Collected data
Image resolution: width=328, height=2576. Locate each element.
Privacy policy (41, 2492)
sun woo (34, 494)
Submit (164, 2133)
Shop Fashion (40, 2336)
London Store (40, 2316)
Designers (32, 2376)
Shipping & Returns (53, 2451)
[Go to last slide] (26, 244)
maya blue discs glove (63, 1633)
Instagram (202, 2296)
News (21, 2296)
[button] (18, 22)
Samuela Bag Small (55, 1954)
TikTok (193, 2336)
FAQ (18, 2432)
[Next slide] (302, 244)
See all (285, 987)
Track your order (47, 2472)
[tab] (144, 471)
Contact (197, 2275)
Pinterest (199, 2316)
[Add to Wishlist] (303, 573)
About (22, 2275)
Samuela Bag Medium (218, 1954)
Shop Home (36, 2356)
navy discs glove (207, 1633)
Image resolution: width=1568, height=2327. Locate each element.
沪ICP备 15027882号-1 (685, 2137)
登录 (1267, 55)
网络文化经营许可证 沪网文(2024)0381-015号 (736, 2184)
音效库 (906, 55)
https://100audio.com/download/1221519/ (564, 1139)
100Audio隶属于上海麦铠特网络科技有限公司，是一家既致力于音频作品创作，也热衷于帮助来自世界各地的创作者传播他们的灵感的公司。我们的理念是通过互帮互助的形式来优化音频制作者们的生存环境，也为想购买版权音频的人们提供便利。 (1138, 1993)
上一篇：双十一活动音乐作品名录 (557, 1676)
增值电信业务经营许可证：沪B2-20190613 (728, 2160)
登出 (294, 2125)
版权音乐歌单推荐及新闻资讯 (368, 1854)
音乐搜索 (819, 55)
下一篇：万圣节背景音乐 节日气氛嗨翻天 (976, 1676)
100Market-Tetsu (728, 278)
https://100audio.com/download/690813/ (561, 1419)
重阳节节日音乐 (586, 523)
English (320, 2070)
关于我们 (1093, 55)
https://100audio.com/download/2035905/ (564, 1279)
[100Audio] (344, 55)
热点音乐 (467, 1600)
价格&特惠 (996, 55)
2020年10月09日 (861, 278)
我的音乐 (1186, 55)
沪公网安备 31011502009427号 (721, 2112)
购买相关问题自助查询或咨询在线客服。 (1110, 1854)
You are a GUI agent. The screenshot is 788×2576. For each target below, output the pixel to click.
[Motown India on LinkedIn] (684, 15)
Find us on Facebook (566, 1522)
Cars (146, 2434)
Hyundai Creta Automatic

● Exercise goal
Each record above should be reproduced in full, exactly as it stands.

● Solution for this exercise
Image resolution: width=328, height=2576. Locate each element.
Privacy policy (41, 2492)
sun woo (34, 494)
Submit (164, 2133)
Shop Fashion (40, 2336)
London Store (40, 2316)
Designers (32, 2376)
Shipping & Returns (53, 2451)
[Go to last slide] (26, 244)
maya blue discs glove (63, 1633)
Instagram (202, 2296)
News (21, 2296)
[button] (18, 22)
Samuela Bag Small (55, 1954)
TikTok (193, 2336)
FAQ (18, 2432)
[Next slide] (302, 244)
See all (285, 987)
Track your order (47, 2472)
[tab] (144, 471)
Contact (197, 2275)
Pinterest (199, 2316)
[Add to Wishlist] (303, 573)
About (22, 2275)
Samuela Bag Medium (218, 1954)
Shop Home (36, 2356)
navy discs glove (207, 1633)
Image resolution: width=1568, height=2327. Locate each element.
沪ICP备 15027882号-1 (685, 2137)
登录 (1267, 55)
网络文化经营许可证 沪网文(2024)0381-015号 (736, 2184)
音效库 (906, 55)
https://100audio.com/download/1221519/ (564, 1139)
100Audio隶属于上海麦铠特网络科技有限公司，是一家既致力于音频作品创作，也热衷于帮助来自世界各地的创作者传播他们的灵感的公司。我们的理念是通过互帮互助的形式来优化音频制作者们的生存环境，也为想购买版权音频的人们提供便利。 (1138, 1993)
上一篇：双十一活动音乐作品名录 (557, 1676)
增值电信业务经营许可证：沪B2-20190613 (728, 2160)
登出 (294, 2125)
版权音乐歌单推荐及新闻资讯 (368, 1854)
音乐搜索 (819, 55)
下一篇：万圣节背景音乐 节日气氛嗨翻天 (976, 1676)
100Market-Tetsu (728, 278)
https://100audio.com/download/690813/ (561, 1419)
重阳节节日音乐 (586, 523)
English (320, 2070)
关于我们 (1093, 55)
https://100audio.com/download/2035905/ (564, 1279)
[100Audio] (344, 55)
热点音乐 (467, 1600)
价格&特惠 (996, 55)
2020年10月09日 (861, 278)
我的音乐 (1186, 55)
沪公网安备 31011502009427号 (721, 2112)
购买相关问题自助查询或咨询在线客服。 (1110, 1854)
You are a GUI agent. The screenshot is 788×2576. For each target below, output the pixel to click.
[Motown India on LinkedIn] (684, 15)
Find us on Facebook (566, 1522)
Cars (146, 2434)
Hyundai Creta Automatic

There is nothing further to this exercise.